Ella cerró los ojos, sin aliento.

—Suéltame.

—Marie, soy yo, Richard. ¡Por favor! —Se puso delante de ella.

—Richard, vete de aquí —susurró Marie—. Si no te vas, gritaré. Voy a gritar ahora mismo. —Abrió las puertas del dormitorio. Richard entró tras ella, cerró de golpe y al ver dónde estaba… el tocador atestado de cosas, la enorme cama deshecha… se sintió visiblemente perdido.

Parecía que hubieran pasad o cien, años desde la última vez que lo vio. Durante todo aquel tiempo Marie no se había permitido ni una vez visualizar su rostro. Ahora estaba allí, su espléndida estatura, el pelo rizado sobre el cuello de su capa, sus grandes ojos castaños que, teñidos de tristeza, inspeccionaban la habitación.

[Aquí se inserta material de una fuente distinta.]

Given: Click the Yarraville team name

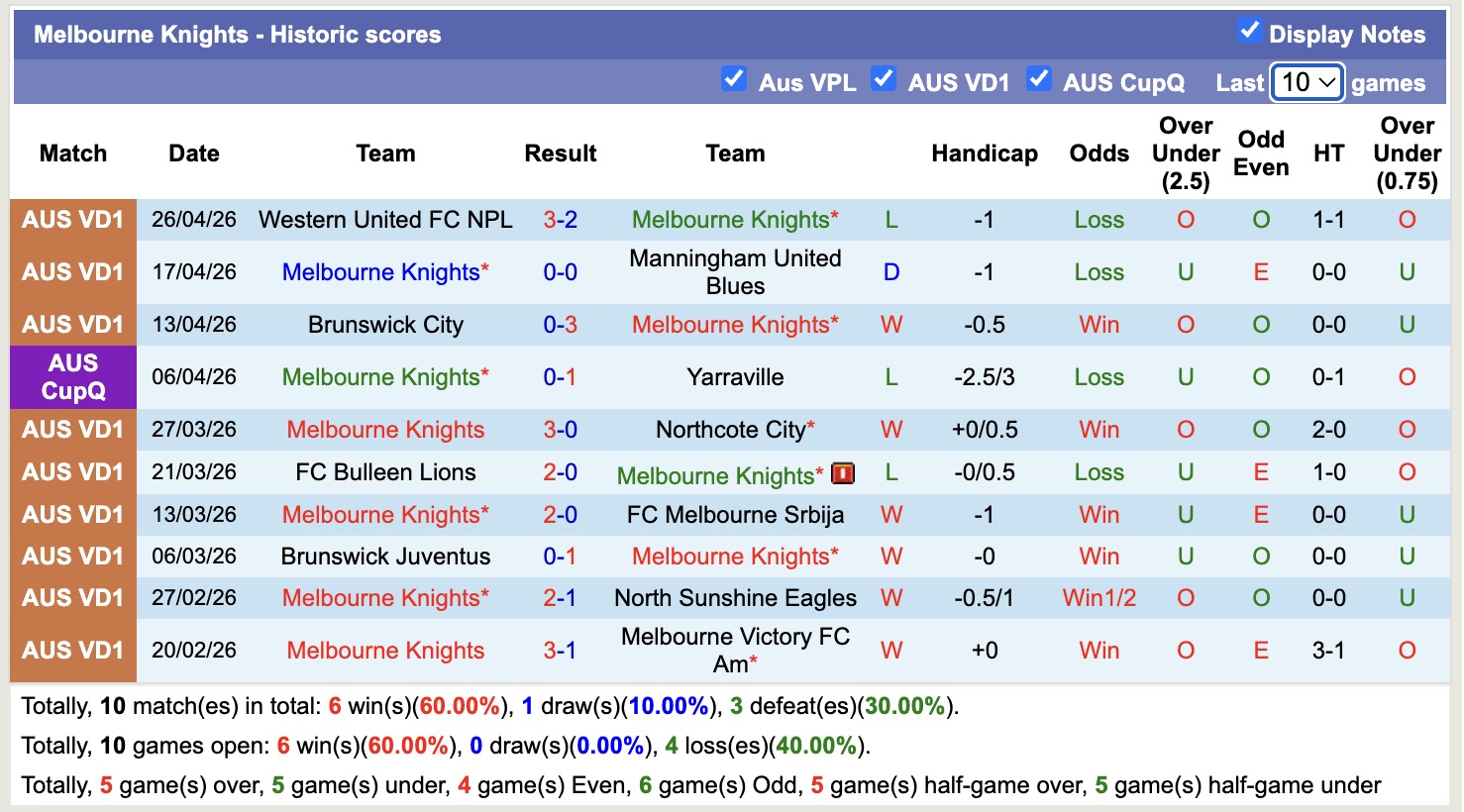Looking at the screenshot, I should coord(735,377).
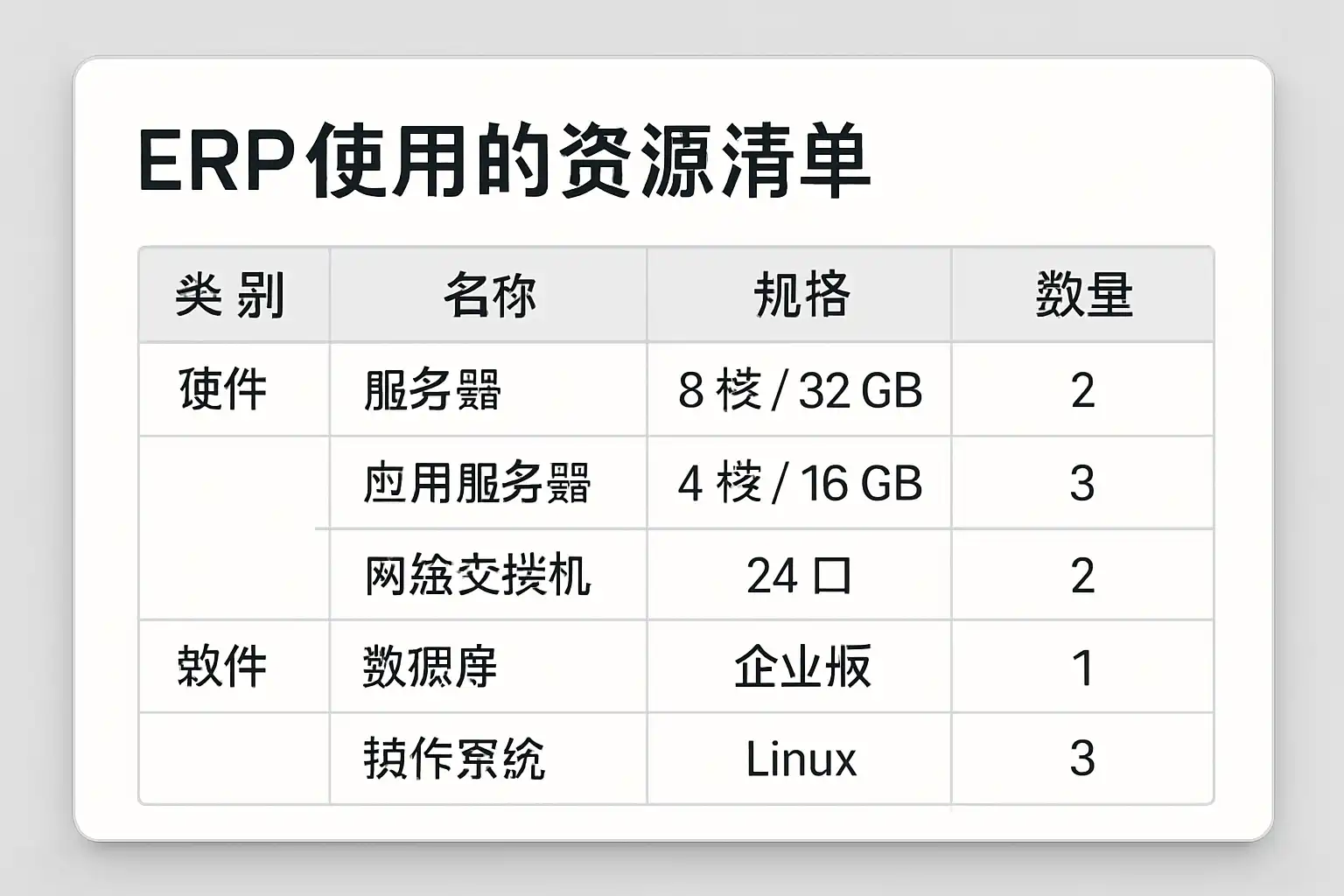Select the 硬件 category cell
The height and width of the screenshot is (896, 1344).
[x=223, y=389]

Richard miró las lámparas sobre el armario, las lámparas junto al canapé, y cuando Marie se sentó frente al tocador sobre el taburete acolchado, la miró a ella y luego apartó la vista.

—¿Por qué has venido? —le preguntó Marie con amargura—. ¿A qué has venido, si ni siquiera puedes mirarme?

Richard levantó los párpados muy despacio y Marie pudo ver la confusión en su rostro, aunque no sabía qué veía él en ella. «Muy cambiada», había dicho Christophe, pero la expresión quedaba patéticamente inadecuada. Marie con su largo pelo suelto sobre la espalda, el escote y los brazos desnudos bajo el resplandor de las lámparas, era como siempre una belleza perfecta, pero había desaparecido el velo de serenidad de sus ojos y un nuevo fuego irradiaba de su interior. Era como si la joven que Richard había conocido hubiera sido un diamante en bruto, y allí estaba ahora la mujer, llena de una nueva pasión que le incendiaba los ojos y afectaba todos sus rasgos, sus ademanes, incluso su postura en el banco, con el codo en la cómoda, la cabeza vuelta hacia él casi con arrogancia, el dedo en la mejilla. Estaba rodeada por todos los suntuosos atavíos del mundo de Dolly, los mismos que había visto Richard en la casa grande la primera vez que entró en ella, cuando murió la hija de Dolly.

—Vete, Richard.

—Tenía que verlo con mis propios ojos —dijo él, sosteniéndole la mirada, aunque le costaba un gran esfuerzo no apartar la vista—. Tenía que saber que has decidido quedarte aquí. Lo tenía que oír de tus propios labios. —Miraba a Marie con el rostro desencajado, invadido de una espantosa tristeza—. Tiene que haber algún otro lugar para ti —balbuceó—. Hay otros sitios. Marcel se ha quedado con la casa, podrías ir allí…

Pero nada de aquello tenía sentido. ¿Cómo podría vivir Marie en la casa, cuando todos se detendrían al pasar por delante para intentar verla desde la verja, cuando cada vez que pusiera el pie en la calle se oirían rumores y se girarían las cabezas? Tendría que soportar además las inevitables vulgaridades de los hombres sin educación del barrio, que la creerían mancillada y por tanto fácil. ¿Por qué le había dicho aquella tontería? Seguramente lo que quería decir era que tenía que haber alguna respuesta, alguna solución.

—Está tu tía en el campo, en Río Cane —susurró desesperado, pero al miraría quedó conmocionado por la incandescencia de sus grandes ojos negros.

—¿Y qué te hace pensar que ella me aceptaría, Richard? Mi madre y mis tías me han desheredado, y mi madre y mi tía Louisa se han ido a Sans Souci. Antes que ir a vivir con ellas preferiría morir, y te aseguro que ellas jamás consentirían en vivir conmigo.

—Entonces el convento, Marie, el convento…

—¿Para qué, Richard? ¿Para hacértelo más fácil a ti?

Richard jamás le había oído aquella voz, aquel tono incisivo, aquella rapidez de palabras, que iban más veloces que sus propios pensamientos. La voz de Marie había sido siempre tan tímida, tan dulce. No podría soportar aquello mucho más. No había llorado desde que tenía doce años, y ahora estaba al borde de las lágrimas.